» **WHAT IS NEEDED**
Gather each line containing the string "screenshot" from these entries.

Top of SOURCE INFORMATION

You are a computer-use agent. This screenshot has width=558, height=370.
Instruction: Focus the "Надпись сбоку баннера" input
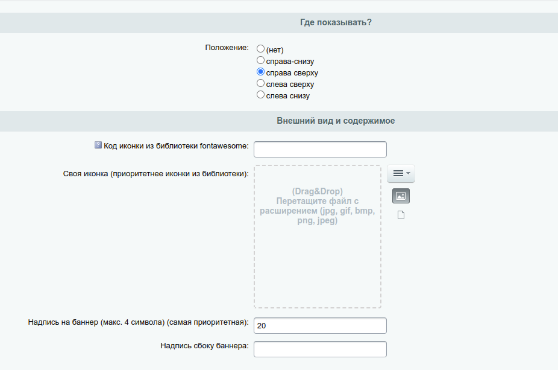click(321, 349)
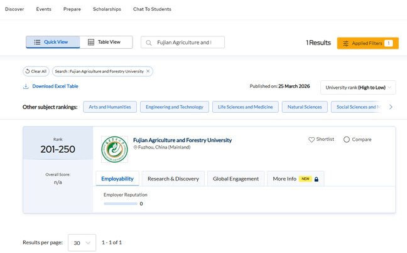Click the Fujian university logo

pyautogui.click(x=114, y=149)
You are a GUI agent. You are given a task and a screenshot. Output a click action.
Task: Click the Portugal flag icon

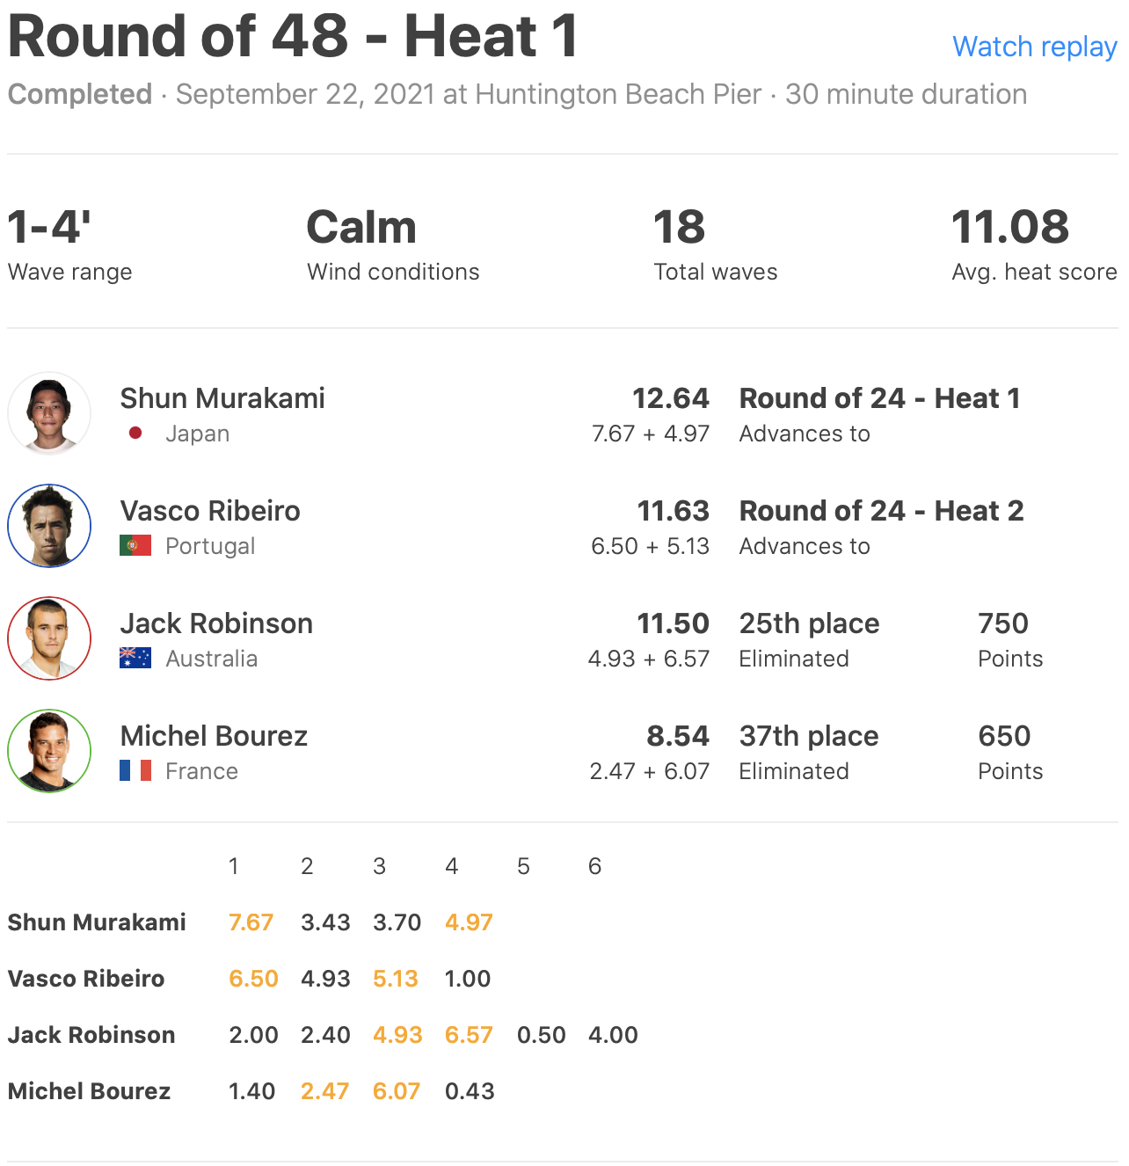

Bottom of SOURCE INFORMATION

» **EXPECTED ANSWER**
You are a computer-use agent. This screenshot has width=558, height=370.
You are a GUI agent. You are given a task and a screenshot. Output a click action.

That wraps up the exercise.